Stimmen diese drei Aussagen mit dem Text über das Civic Art Centre überein? Beantworte jede mit Ja oder Nein und zitiere die ausschlaggebenden Worte des Textes wörtlich.
1. Das Kulturzentrum wurde in der Provinz Guangdong eröffnet.
2. Der Entwurf des Baus stammt von Zaha Hadid Architekten.
3. Der Text legt fest, welche Assoziationen der Bau beim Betrachter hervorruft.

Vorliegender Text:
——————

Architektur, die fliegt
Schon wieder ist ein UFO gelandet! Oder bereitet sich ein Vogelschwarm auf den Abflug vor? Es liegt an der Fantasie der Betrachter, welche Assoziationen das „Civic Art Centre“ von Zaha Hadid Architekten (ZHA) hervorruft. Architektur, die fliegt – dafür ist das Büro bekannt und das ist in jedem Fall das Bild, welches das im Vorjahr in der südchinesischen Provinz Guangdong eröffnete Kulturzentrum vermitteln soll.
Schon wieder ist ein UFO gelandet! Oder bereitet sich ein Vogelschwarm auf den Abflug vor? Es liegt an der Fantasie der Betrachter, welche Assoziationen das „Civic Art Centre“ von Zaha Hadid Architekten (ZHA) hervorruft. Architektur, die fliegt – dafür ist das Büro bekannt und das ist in jedem Fall das Bild, welches das im Vorjahr in der südchinesischen Provinz Guangdong eröffnete Kulturzentrum vermitteln soll.

——————

Vorliegende Angaben:
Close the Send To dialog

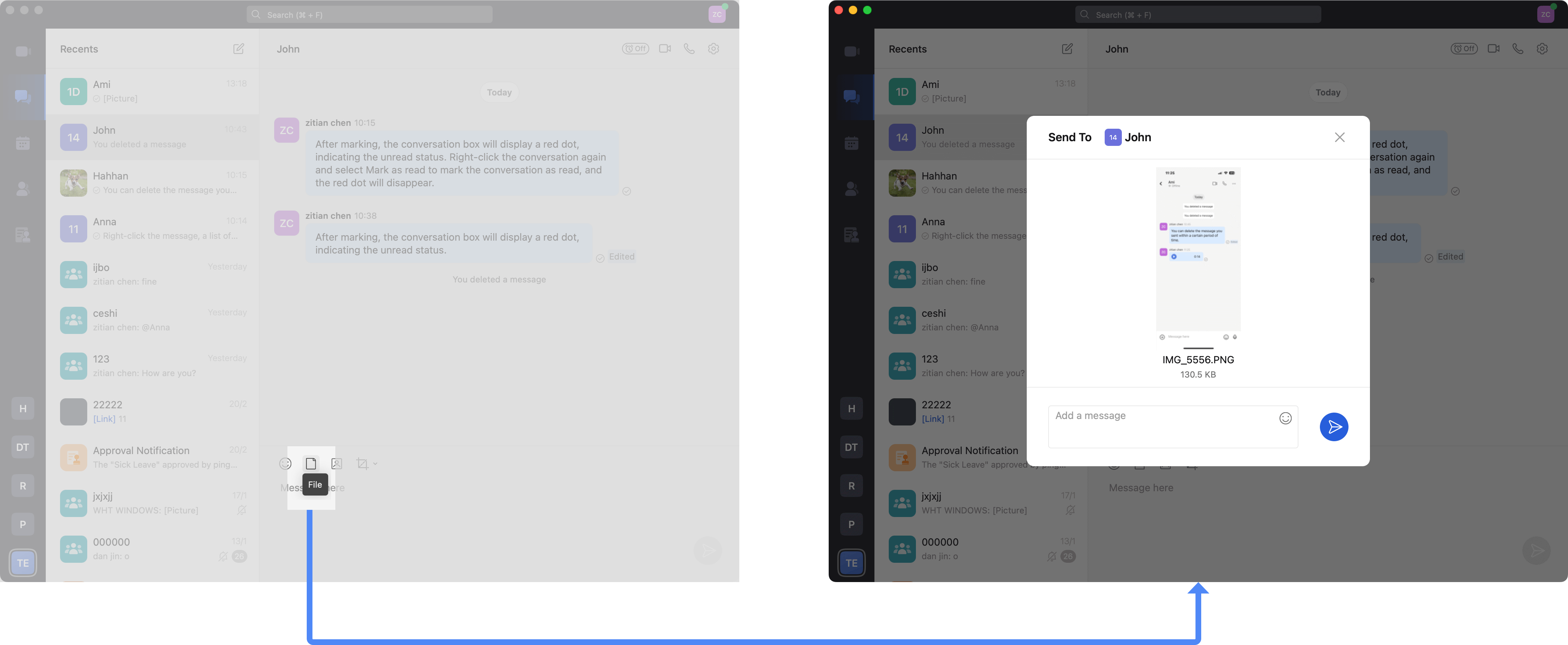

——————

Lösung:
1. Ja: „im Vorjahr in der südchinesischen Provinz Guangdong eröffnete Kulturzentrum“
2. Ja: „von Zaha Hadid Architekten (ZHA)“
3. Nein: „Es liegt an der Fantasie der Betrachter, welche Assoziationen“